La Ley n.º 14.903/2024 inaugura una nueva organización normativa para los contratos de seguro y vuelve a poner sobre la mesa el debate sobre la previsibilidad, la transparencia y el alcance de la protección de los seguros en el país. El seguro es una práctica secular que nunca ha pasado de moda y sigue siendo relevante. Es una de las actividades económicas más antiguas de la civilización, con registros que se remontan a varios siglos antes de la era moderna, cuando los comerciantes ya buscaban compartir los riesgos de los viajes marítimos y los intercambios comerciales. Lo que comenzó como un mecanismo rudimentario de protección entre navegantes y mercaderes ha atravesado épocas, revoluciones industriales, transformaciones tecnológicas y crisis globales. El seguro no solo ha sobrevivido, sino que ha evolucionado. Lejos de ser una institución obsoleta, se reinventa continuamente. Hoy en día, es una sofisticada ingeniería de gestión de riesgos, basada en datos, tecnología y modelos actuariales avanzados, que sustenta silenciosamente las decisiones económicas, las inversiones y la estabilidad de las familias y las empresas. ¿Por qué una nueva ley?
En un contexto marcado por las transformaciones tecnológicas, el uso intensivo de datos, la inteligencia artificial y la creciente estandarización contractual, el Derecho de Seguros ha pasado a convivir con nuevas dinámicas operativas y retos interpretativos. El sector de los seguros, por su relevancia económica y complejidad técnica, ya operaba basándose en normas dispersas, reglamentos infralegales y entendimientos jurisprudenciales consolidados.
La Ley del Nuevo Marco Legal del Seguro surge en este escenario como un movimiento de organización normativa. Sin sustituir el Código de Defensa del Consumidor ni alterar la orientación establecida por los tribunales superiores, la nueva ley establece una base legal específica para el contrato de seguro, ofreciendo un marco de referencia más sistematizado para la interpretación de los derechos, deberes y límites contractuales.
Previsibilidad regulatoria y organización normativa La posible reducción de cláusulas ambiguas e interpretaciones indefinidas tiene la capacidad de impactar la dinámica de la litigiosidad en el sector.

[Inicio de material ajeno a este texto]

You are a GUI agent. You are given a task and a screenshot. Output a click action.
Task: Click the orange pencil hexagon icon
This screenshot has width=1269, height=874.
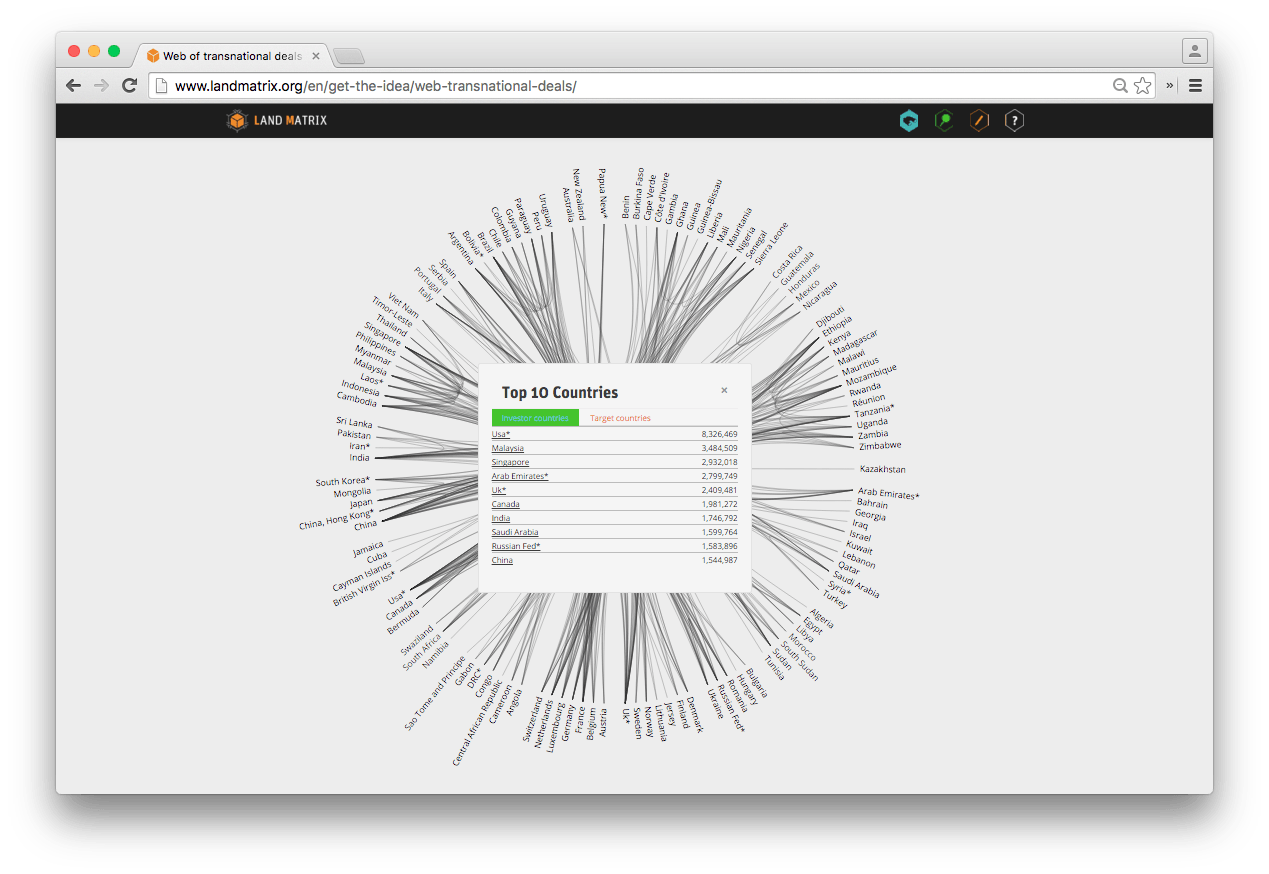(979, 121)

La previsibilidad, además de ser un concepto jurídico, tiene repercusiones directas en la dinámica económica del sector. En un entorno que depende del análisis de datos, la suscripción digital y la estandarización contractual, la seguridad normativa está relacionada con la eficiencia operativa y la coherencia de las relaciones contractuales. Buena fe, transparencia y reducción de ambigüedades
Entre los pilares del nuevo marco se encuentra la consagración explícita de la buena fe objetiva como deber permanente de las partes, aplicable a las fases precontractual, contractual y poscontractual. La norma refuerza los deberes informativos, lo que repercute directamente en el análisis y la aceptación del riesgo, el intercambio de información relevante y la regulación de los siniestros. La transparencia pasa a tener contornos más objetivos, especialmente en la redacción de las pólizas, en la delimitación de las coberturas y en la fundamentación de las denegaciones. La reducción de cláusulas ambiguas e interpretaciones indefinidas puede repercutir en la dinámica de la litigiosidad en el sector, al ofrecer criterios más objetivos para la lectura de las obligaciones contractuales.
Cambios prácticos en el funcionamiento del contrato de seguro La ley introduce avances procedimentales relevantes. El plazo máximo de 25 días para la aceptación o rechazo de la propuesta, con previsión de aceptación tácita en ausencia de manifestación, confiere mayor seguridad a la fase precontractual e impone una mayor sistematización a los procesos de suscripción.
La distinción entre indemnización por seguro y gastos de salvamento establece que los gastos razonables para evitar o mitigar el daño no se confunden automáticamente con el límite de indemnización, salvo disposición contractual, lo que reduce las controversias recurrentes en la regulación de siniestros.
Además, la posibilidad de acción directa del tercero perjudicado contra la aseguradora, especialmente en los seguros de responsabilidad civil, consolida un entendimiento ya consolidado en la jurisprudencia y aporta mayor coherencia al sistema. Orientaciones institucionales y alcance social del seguro
Dependiendo de su interpretación y aplicación, la nueva ley se inscribe en un proceso más amplio de evolución del mercado asegurador, relacionado con el reto de ampliar el alcance de la cobertura de seguros en el país.
La experiencia histórica demuestra que las sociedades que optan por gestionar sus riesgos de forma estructurada desarrollan una mayor capacidad de planificación y estabilidad. Estos elementos, asociados a la organización económica a largo plazo, pueden contribuir a una mayor prosperidad de Brasil.